:: Prompt ::
Here is a block of entries. Write out its lines exactly, from the first through the one containing "Fresko (1091, 570)".

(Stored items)
------------------------------------------------

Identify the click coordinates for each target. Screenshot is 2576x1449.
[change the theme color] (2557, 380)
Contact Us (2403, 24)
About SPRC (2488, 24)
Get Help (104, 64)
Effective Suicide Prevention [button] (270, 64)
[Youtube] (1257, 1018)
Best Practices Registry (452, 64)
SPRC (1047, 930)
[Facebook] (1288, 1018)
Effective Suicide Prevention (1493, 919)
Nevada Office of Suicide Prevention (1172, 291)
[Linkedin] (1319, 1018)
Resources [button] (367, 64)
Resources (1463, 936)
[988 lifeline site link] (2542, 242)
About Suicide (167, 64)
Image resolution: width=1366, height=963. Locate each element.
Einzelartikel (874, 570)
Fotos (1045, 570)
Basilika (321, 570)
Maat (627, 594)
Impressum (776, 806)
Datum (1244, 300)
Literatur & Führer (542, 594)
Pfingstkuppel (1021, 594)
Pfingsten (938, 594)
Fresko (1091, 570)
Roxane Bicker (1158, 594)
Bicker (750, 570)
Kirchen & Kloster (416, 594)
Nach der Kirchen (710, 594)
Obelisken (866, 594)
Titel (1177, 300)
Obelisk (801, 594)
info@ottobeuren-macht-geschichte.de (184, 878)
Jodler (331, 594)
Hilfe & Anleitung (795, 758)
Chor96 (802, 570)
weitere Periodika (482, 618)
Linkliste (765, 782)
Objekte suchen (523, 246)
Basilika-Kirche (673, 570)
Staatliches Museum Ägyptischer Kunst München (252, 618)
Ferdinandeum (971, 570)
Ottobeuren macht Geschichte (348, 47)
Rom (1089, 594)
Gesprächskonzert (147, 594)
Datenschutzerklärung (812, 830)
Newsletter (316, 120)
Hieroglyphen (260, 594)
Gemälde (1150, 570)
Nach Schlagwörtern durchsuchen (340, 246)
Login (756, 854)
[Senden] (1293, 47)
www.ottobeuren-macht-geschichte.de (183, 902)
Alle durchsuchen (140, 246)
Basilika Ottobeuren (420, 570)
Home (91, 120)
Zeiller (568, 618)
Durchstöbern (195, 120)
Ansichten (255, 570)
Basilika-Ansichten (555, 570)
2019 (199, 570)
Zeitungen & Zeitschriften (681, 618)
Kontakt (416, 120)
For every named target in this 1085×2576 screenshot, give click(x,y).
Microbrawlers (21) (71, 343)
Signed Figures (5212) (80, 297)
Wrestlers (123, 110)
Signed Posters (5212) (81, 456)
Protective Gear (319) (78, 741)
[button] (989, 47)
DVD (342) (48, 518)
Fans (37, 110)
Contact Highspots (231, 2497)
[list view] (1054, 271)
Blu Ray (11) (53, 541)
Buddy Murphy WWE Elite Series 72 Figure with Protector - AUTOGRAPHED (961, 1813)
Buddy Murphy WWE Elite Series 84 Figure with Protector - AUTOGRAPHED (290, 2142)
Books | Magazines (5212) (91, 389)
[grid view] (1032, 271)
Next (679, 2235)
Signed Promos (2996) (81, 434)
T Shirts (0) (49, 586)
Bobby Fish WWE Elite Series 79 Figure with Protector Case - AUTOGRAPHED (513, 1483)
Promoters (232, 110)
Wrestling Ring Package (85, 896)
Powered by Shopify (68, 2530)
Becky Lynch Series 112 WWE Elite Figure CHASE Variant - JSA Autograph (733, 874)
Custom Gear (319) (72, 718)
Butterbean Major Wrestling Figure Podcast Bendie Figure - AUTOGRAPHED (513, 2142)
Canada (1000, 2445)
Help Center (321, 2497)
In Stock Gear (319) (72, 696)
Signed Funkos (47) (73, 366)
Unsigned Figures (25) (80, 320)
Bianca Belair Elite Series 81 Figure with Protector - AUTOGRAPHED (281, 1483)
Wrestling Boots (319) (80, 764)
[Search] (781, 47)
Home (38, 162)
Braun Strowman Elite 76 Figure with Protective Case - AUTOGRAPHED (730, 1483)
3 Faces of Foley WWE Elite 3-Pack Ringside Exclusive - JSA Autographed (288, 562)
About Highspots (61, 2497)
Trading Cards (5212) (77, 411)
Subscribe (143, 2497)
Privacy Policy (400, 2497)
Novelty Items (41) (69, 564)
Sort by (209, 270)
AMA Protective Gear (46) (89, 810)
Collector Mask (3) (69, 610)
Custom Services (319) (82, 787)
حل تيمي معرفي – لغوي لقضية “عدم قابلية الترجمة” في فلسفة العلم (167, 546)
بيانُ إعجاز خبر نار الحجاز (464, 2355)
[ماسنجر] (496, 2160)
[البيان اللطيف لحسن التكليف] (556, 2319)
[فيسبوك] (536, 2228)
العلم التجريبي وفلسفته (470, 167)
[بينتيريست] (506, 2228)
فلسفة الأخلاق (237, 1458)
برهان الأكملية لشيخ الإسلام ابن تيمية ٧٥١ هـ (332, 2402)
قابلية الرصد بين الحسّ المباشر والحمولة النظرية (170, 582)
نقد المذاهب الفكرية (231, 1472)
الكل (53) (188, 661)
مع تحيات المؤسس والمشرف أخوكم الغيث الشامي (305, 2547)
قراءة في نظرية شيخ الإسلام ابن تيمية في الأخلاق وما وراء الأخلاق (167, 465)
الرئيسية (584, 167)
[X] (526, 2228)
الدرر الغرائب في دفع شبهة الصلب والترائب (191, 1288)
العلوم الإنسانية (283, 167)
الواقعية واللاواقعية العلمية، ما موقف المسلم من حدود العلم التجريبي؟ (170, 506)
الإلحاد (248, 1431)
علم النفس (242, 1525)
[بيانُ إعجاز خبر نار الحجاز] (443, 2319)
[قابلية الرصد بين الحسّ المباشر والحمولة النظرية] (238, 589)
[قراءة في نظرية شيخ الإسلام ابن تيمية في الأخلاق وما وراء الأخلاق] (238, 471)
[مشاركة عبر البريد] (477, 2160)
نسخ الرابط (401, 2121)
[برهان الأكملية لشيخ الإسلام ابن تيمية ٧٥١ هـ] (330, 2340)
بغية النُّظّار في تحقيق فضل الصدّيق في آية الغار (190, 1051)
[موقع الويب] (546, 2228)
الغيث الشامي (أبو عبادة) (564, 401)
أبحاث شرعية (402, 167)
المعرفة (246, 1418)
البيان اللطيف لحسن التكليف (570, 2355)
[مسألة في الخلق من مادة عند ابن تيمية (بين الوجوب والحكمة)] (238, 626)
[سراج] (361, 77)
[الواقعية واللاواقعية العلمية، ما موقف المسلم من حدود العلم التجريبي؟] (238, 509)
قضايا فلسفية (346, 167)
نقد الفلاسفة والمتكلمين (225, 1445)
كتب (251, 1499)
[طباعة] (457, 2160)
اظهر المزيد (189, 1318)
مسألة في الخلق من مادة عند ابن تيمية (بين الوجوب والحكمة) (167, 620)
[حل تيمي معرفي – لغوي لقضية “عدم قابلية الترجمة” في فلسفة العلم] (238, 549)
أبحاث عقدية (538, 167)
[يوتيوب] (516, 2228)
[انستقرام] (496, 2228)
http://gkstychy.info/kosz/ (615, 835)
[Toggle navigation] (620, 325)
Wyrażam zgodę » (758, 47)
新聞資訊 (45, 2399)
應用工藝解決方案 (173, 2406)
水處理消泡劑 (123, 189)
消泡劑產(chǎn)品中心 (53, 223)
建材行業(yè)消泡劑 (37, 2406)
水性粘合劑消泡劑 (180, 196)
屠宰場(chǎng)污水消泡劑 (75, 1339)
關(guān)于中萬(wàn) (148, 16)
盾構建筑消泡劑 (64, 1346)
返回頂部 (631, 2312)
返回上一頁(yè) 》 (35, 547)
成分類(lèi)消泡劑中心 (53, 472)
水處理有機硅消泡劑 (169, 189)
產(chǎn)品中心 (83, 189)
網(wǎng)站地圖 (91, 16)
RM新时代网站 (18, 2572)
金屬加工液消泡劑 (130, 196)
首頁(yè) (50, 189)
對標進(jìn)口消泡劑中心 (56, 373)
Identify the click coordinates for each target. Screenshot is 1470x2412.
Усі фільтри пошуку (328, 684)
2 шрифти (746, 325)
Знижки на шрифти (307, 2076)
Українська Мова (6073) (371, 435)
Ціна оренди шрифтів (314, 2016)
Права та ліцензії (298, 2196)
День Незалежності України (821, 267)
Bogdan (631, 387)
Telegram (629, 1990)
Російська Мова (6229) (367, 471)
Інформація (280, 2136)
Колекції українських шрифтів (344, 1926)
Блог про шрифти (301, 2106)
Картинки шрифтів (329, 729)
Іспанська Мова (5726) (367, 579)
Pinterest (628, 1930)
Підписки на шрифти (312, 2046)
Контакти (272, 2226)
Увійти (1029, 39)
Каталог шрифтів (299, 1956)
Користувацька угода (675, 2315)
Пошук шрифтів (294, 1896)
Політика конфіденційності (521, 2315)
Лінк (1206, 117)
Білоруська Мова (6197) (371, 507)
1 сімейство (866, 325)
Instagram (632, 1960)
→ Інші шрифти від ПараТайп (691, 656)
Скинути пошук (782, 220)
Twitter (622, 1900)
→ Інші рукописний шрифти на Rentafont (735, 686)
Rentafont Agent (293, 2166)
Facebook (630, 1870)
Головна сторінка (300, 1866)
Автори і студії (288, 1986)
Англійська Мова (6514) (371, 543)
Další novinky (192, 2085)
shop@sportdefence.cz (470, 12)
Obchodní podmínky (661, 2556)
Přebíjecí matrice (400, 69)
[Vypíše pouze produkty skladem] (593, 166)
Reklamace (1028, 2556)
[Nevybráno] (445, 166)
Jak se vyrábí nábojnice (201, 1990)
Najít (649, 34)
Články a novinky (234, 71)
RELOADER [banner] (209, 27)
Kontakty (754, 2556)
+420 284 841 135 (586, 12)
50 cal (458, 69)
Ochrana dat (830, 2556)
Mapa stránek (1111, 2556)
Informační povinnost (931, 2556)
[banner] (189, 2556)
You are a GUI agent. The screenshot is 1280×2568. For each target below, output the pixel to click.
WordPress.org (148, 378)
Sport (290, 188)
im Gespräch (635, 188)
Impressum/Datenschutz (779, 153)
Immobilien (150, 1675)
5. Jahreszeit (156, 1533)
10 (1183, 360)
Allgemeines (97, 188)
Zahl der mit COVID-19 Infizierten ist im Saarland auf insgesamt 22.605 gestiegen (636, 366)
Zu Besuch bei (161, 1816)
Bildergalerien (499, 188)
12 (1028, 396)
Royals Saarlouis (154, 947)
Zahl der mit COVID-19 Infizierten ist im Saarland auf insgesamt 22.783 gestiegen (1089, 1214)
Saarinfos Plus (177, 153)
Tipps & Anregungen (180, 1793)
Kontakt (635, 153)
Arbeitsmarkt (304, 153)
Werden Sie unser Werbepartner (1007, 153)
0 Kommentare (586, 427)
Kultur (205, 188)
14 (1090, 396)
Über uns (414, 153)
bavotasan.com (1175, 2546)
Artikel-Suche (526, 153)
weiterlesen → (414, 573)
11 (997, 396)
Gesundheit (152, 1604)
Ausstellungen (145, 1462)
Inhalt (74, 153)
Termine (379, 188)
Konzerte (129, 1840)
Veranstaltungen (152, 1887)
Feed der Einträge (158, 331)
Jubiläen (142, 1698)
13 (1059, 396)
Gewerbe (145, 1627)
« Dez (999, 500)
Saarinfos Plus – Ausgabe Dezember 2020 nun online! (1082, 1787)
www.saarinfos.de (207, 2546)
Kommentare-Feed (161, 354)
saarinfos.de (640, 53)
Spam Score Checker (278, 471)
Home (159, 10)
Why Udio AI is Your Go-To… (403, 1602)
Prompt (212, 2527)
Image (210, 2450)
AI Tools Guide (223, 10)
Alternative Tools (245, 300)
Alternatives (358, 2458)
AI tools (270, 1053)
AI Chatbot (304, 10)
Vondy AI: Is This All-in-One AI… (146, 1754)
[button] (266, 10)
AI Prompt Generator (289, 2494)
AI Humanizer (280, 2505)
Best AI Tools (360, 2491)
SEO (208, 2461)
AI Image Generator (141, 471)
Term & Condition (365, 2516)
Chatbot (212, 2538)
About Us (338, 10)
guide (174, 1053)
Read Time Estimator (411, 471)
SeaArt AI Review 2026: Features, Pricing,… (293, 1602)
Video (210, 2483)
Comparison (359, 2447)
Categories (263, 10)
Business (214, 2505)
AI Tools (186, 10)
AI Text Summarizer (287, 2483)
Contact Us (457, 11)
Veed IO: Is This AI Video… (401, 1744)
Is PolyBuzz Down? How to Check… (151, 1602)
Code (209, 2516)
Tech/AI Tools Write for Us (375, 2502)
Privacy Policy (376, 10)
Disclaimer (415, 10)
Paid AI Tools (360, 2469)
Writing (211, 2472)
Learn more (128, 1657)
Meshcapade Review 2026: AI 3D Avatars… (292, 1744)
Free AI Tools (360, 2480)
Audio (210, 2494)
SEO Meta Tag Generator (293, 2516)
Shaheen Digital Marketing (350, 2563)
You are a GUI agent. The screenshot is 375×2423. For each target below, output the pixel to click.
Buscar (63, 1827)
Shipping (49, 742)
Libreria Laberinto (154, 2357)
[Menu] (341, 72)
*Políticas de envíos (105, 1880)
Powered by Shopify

------------------------------------------------

:: Result ::
Identify the click coordinates for each target. Screenshot is 2576x1449.
[change the theme color] (2557, 380)
Contact Us (2403, 24)
About SPRC (2488, 24)
Get Help (104, 64)
Effective Suicide Prevention [button] (270, 64)
[Youtube] (1257, 1018)
Best Practices Registry (452, 64)
SPRC (1047, 930)
[Facebook] (1288, 1018)
Effective Suicide Prevention (1493, 919)
Nevada Office of Suicide Prevention (1172, 291)
[Linkedin] (1319, 1018)
Resources [button] (367, 64)
Resources (1463, 936)
[988 lifeline site link] (2542, 242)
About Suicide (167, 64)
Image resolution: width=1366, height=963. Locate each element.
Einzelartikel (874, 570)
Fotos (1045, 570)
Basilika (321, 570)
Maat (627, 594)
Impressum (776, 806)
Datum (1244, 300)
Literatur & Führer (542, 594)
Pfingstkuppel (1021, 594)
Pfingsten (938, 594)
Fresko (1091, 570)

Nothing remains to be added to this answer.